● **WHAT TO WORK ON**
Excluding pictures, give the entries again exactly as they appear.

────────────────

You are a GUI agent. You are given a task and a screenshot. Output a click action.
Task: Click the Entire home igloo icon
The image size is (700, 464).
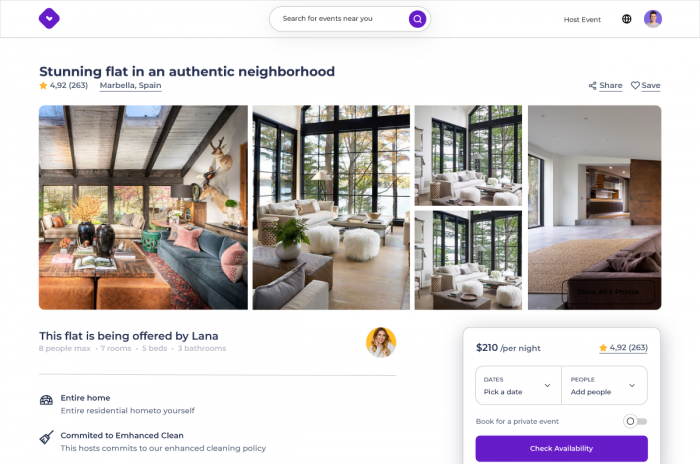click(46, 400)
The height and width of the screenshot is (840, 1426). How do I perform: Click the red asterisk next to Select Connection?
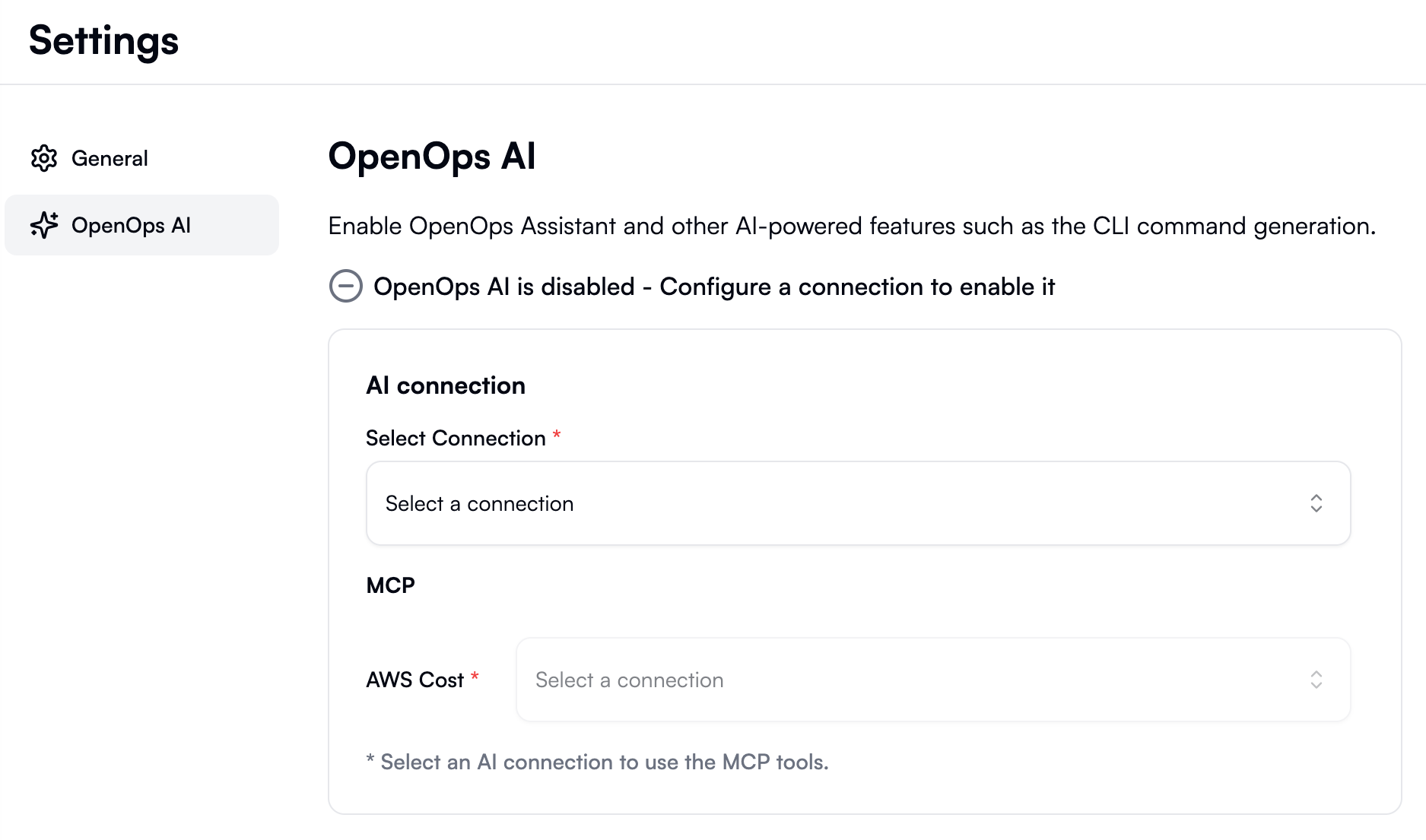click(557, 435)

────────────────

● **ANSWER**
You are a GUI agent. You are given a task and a screenshot. Output a click action.
Task: Click the Entire home igloo icon
The image size is (700, 464).
click(46, 400)
The height and width of the screenshot is (840, 1426). How do I perform: Click the red asterisk next to Select Connection?
click(557, 435)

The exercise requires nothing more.